H.C. why do you think I said I was going to do a DUMB thing!?? ROFL, I know it's a dumb thing to do but, I'd really like to take him. I don't mind telling you where I saw him at, he was on Cobb's!!    All kidding aside, as big as he is, he may the  reason the lesser bucks are not using in that area anymore, I suspect he's run them out. I expect the rut to hit in the VERY near future, the does seem to be moving more and more and the bucks that have been brought in are showing the signs of them getting ready for it.


----------



## highcountry (Oct 28, 2004)

I will be out this weekend and look forward to seeing you. I will bring you a log of summer sausage as well as some sand bags... Let me know if there is anything else we might need out there. I am planning on hunting for a while in the morning then comming to the scales and seeing what type of does are shot.

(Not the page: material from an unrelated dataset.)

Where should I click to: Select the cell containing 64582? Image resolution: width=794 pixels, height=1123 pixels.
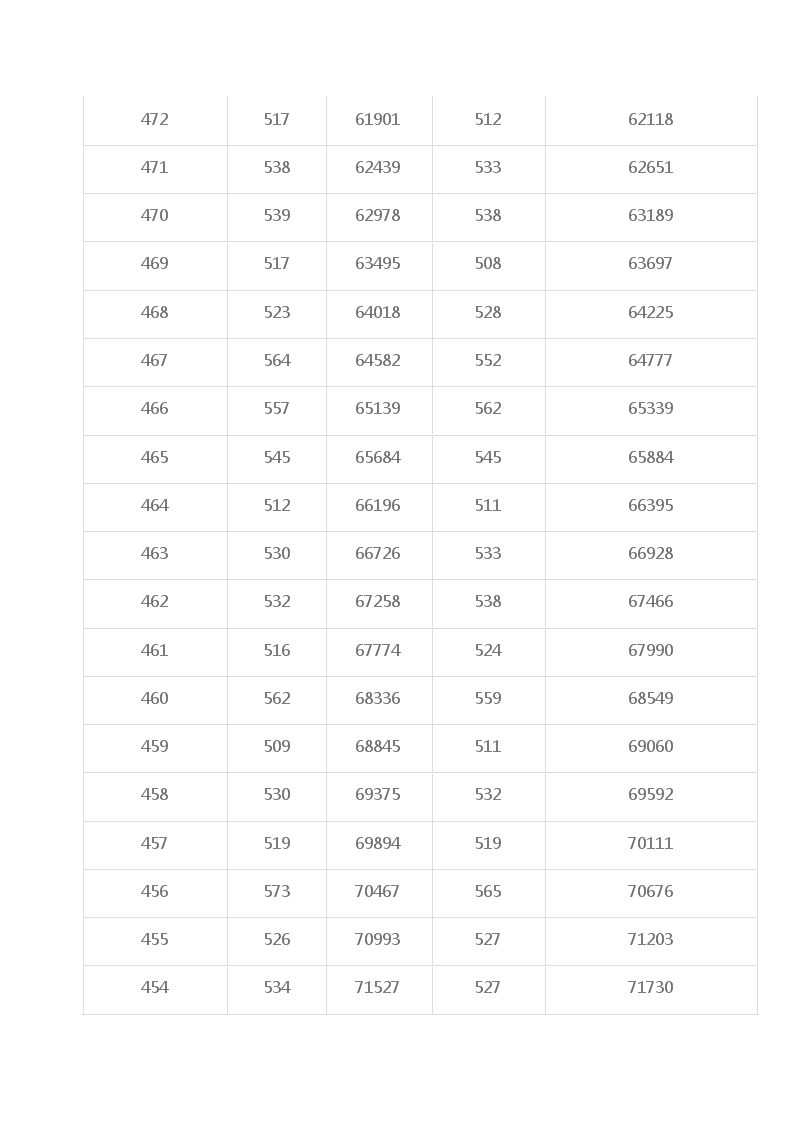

I need to talk to you this evening about a couple issues regarding the lease... A couple of members have brought up something we (me and you)need to address.


----------



## BassWorm (Oct 28, 2004)

Well darn. It settled down. And I love to watch a power struggle. Somebody wanted to be "THE" spokesman. 
Jack I hope you're feeding Dixie when he comes around. You're about 2 brownie points behind HC at the moment. He's working hard.  Atta boy, atta boy.


----------



## highcountry (Oct 28, 2004)

Bass you could help me out......I need about 3 months of cool/cold weather to help trigger the deer movement more...Can you help me..... Not a power struggle just want some order.....I also want everyone to be happy...Lets get over this and go harvest some animals... Hope everyone can hold off on the trigger comming up the big boys are going to screw up soon.


----------



## Jim Thompson (Oct 28, 2004)

Enough said from everyone involved.  Please keep all this type of banter in PM or email form.

Jim


----------



## highcountry (Oct 28, 2004)

Agree Jim...consider it done.....Good luck to all


----------